◆ **Work to complete**:
Would you filter these records and copy every line that has the word "Gaston"?

::::

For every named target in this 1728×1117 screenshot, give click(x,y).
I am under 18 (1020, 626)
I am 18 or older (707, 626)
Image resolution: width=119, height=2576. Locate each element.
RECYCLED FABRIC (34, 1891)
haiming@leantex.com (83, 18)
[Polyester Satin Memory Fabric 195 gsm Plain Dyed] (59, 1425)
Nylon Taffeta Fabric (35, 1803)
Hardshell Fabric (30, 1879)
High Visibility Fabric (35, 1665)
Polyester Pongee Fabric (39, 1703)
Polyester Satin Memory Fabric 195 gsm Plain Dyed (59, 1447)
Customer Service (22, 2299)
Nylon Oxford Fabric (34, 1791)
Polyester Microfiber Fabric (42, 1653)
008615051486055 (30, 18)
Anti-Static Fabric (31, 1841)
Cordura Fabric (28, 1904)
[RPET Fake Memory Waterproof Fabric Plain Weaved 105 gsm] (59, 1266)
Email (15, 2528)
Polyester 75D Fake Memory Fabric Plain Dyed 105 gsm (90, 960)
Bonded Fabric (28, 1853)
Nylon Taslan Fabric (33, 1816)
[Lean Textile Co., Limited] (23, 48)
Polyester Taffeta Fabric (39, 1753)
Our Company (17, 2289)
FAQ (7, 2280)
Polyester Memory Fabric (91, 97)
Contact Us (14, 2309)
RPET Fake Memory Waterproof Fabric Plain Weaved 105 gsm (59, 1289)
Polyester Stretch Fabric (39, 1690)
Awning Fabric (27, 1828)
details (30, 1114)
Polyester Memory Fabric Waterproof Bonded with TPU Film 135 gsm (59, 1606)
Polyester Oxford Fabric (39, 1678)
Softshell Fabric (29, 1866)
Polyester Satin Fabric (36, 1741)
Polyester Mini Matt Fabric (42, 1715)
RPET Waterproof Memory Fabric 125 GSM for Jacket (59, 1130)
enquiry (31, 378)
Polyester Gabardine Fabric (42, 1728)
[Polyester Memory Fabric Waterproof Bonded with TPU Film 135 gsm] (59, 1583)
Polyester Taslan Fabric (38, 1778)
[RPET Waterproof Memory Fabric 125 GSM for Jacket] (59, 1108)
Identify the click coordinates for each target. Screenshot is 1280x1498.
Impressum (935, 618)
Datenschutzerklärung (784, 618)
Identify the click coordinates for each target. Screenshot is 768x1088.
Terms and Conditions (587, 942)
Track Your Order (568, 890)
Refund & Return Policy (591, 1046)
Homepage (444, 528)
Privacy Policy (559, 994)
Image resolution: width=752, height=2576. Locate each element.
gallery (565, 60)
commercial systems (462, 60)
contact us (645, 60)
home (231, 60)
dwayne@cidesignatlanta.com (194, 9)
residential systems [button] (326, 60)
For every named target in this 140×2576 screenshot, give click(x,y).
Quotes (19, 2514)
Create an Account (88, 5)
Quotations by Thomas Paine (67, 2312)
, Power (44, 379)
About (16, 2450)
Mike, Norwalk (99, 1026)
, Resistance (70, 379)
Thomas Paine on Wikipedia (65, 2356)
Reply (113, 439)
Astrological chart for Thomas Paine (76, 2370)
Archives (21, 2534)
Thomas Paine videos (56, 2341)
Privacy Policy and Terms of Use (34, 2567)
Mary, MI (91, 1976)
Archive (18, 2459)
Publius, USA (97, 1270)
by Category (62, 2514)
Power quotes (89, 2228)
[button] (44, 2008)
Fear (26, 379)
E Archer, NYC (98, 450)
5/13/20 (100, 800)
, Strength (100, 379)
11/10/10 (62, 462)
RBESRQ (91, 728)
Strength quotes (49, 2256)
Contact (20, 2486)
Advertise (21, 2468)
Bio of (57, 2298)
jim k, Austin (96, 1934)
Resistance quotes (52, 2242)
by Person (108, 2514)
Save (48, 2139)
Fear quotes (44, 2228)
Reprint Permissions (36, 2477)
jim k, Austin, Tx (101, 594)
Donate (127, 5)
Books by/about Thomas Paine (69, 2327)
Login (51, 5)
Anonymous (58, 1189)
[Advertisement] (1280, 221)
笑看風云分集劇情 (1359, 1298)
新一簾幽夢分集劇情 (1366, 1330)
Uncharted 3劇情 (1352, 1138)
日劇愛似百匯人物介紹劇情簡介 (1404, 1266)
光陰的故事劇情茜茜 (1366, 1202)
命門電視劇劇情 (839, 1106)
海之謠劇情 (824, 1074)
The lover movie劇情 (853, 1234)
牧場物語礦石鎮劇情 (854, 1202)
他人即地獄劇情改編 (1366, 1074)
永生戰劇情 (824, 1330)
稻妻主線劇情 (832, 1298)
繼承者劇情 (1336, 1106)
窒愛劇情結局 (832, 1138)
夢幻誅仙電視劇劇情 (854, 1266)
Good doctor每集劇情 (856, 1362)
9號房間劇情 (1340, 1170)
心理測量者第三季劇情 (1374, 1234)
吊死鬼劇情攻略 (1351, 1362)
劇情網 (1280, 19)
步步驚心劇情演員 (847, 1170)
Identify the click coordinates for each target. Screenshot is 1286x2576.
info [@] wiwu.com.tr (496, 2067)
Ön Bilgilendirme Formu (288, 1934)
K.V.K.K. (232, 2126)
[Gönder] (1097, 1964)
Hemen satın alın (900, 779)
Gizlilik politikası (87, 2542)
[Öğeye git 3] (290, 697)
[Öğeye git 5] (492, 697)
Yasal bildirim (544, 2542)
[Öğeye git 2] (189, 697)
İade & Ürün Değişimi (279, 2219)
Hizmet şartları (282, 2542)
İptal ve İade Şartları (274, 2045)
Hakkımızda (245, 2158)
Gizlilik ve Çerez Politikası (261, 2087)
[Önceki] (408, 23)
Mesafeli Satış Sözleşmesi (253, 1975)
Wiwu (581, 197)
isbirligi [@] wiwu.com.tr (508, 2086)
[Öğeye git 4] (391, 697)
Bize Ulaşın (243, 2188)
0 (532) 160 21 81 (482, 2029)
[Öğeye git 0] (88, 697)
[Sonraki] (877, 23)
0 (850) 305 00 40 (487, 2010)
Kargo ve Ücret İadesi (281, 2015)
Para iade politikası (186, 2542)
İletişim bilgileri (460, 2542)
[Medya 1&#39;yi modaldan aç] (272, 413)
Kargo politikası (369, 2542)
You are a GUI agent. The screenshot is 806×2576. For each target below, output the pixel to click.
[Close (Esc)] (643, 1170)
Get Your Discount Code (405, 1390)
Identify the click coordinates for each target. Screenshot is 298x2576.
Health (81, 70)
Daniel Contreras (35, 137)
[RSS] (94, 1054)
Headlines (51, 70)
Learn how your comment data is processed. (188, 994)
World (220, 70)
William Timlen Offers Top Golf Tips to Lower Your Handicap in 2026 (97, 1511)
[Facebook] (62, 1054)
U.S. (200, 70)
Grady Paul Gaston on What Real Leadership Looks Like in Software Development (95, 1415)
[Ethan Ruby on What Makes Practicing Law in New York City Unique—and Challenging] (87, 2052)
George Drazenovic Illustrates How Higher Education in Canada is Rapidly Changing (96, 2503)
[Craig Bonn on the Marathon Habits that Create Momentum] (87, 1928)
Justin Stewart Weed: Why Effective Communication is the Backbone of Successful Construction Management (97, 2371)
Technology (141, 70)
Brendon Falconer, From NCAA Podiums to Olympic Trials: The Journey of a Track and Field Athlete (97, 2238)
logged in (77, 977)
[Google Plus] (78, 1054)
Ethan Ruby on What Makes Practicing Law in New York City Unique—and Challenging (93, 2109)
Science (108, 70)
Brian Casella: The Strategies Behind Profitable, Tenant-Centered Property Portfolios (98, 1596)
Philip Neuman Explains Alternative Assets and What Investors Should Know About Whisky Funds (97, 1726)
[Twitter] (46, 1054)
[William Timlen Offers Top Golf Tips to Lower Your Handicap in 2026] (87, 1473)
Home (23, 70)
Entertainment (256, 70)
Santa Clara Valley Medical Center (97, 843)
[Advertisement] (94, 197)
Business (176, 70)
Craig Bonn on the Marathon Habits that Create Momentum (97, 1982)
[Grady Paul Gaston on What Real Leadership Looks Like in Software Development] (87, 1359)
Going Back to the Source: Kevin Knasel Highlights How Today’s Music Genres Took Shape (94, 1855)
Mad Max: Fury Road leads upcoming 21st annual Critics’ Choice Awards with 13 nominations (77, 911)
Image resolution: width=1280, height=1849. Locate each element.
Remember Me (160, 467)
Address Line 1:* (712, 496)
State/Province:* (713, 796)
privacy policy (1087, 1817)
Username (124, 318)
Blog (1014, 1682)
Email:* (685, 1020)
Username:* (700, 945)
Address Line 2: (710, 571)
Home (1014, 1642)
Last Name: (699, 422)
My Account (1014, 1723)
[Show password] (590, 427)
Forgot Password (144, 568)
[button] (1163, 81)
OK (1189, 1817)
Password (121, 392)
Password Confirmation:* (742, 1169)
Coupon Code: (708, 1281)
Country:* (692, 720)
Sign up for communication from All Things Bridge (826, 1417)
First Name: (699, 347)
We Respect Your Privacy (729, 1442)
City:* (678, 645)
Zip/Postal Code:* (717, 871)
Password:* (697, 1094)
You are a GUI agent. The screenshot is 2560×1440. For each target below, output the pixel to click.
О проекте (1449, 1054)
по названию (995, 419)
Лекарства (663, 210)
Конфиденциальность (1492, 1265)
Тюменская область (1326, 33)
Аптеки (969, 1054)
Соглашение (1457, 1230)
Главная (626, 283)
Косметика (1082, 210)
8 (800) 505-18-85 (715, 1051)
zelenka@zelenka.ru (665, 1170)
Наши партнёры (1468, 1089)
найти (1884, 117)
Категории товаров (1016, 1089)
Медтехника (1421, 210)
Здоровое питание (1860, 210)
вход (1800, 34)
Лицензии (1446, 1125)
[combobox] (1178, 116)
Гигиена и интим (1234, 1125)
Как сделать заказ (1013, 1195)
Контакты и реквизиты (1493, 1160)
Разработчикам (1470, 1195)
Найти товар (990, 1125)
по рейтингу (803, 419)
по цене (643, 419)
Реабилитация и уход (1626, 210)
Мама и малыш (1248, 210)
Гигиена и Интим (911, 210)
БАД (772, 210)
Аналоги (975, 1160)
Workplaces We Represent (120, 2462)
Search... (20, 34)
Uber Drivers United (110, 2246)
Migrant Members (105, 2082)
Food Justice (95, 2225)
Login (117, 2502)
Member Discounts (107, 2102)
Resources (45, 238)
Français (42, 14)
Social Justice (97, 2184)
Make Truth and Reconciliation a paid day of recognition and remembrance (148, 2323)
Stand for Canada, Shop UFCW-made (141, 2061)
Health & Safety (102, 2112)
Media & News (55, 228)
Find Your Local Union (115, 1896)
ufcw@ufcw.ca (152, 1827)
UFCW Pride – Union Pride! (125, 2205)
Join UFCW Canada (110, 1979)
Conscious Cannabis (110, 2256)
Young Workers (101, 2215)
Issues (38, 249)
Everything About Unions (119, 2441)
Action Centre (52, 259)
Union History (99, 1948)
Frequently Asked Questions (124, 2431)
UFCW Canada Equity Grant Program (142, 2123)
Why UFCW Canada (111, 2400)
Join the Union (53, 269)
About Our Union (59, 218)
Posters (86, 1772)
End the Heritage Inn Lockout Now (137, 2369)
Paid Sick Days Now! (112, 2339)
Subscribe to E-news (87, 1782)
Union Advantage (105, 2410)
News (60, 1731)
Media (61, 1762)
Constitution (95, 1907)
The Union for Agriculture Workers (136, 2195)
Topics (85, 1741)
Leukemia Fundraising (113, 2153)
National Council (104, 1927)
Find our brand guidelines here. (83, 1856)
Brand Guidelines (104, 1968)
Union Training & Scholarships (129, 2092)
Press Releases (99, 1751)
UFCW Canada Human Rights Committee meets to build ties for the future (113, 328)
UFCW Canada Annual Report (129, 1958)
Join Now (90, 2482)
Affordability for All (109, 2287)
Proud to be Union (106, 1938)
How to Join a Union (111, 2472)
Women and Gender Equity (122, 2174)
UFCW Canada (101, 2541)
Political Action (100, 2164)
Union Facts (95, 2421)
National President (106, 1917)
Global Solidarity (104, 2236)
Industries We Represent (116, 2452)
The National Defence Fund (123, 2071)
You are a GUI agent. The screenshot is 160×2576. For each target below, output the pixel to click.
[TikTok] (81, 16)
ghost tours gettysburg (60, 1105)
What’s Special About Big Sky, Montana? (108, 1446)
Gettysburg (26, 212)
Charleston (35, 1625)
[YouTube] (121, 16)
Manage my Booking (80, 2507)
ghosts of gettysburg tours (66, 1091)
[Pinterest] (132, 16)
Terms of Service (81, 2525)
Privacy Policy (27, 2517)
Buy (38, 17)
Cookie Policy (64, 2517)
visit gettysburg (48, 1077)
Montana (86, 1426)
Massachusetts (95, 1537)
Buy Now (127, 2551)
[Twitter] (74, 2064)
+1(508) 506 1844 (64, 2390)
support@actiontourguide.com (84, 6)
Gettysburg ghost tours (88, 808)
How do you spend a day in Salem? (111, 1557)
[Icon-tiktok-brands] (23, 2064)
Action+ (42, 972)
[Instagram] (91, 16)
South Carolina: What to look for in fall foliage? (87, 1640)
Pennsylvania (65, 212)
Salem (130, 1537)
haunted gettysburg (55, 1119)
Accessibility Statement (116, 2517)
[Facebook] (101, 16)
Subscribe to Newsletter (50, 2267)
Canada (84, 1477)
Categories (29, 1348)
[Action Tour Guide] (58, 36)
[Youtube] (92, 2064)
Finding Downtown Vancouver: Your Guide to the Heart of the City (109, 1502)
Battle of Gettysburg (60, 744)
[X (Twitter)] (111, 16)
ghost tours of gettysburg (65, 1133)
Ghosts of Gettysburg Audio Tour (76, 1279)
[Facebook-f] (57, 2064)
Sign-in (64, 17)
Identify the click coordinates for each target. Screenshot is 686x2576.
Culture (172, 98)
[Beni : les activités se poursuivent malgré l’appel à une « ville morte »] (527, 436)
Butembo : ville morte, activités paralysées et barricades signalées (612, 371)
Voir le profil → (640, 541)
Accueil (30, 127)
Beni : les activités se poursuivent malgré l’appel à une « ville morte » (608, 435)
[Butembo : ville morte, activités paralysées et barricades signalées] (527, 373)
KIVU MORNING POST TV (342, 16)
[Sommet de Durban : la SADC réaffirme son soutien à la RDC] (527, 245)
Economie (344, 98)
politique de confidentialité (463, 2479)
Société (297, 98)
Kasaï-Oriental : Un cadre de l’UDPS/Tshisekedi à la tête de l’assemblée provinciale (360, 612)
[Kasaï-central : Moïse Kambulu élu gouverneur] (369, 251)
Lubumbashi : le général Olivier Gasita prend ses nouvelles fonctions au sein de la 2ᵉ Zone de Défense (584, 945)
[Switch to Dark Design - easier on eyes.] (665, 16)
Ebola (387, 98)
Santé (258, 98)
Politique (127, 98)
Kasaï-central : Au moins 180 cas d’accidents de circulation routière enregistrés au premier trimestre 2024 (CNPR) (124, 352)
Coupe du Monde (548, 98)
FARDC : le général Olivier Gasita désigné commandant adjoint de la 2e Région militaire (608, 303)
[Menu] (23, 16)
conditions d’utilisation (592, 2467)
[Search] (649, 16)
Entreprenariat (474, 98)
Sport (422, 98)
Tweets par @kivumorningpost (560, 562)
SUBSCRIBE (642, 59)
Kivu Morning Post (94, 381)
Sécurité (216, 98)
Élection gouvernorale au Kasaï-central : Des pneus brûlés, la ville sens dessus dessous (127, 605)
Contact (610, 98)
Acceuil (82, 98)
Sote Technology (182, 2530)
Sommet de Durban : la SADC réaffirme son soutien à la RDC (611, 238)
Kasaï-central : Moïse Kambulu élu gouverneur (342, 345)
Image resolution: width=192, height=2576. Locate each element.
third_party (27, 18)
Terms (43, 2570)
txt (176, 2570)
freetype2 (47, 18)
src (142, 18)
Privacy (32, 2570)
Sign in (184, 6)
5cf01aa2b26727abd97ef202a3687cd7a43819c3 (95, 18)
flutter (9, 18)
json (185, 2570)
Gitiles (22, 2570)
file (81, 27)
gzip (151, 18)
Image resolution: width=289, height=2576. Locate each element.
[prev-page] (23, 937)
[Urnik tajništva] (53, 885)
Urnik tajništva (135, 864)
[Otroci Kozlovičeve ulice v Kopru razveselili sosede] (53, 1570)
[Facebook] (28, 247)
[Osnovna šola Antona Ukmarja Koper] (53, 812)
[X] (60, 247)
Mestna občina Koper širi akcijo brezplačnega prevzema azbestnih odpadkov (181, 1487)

::::

◆ **Final answer**:
Grady Paul Gaston on What Real Leadership Looks Like in Software Development (95, 1415)
[Grady Paul Gaston on What Real Leadership Looks Like in Software Development] (87, 1359)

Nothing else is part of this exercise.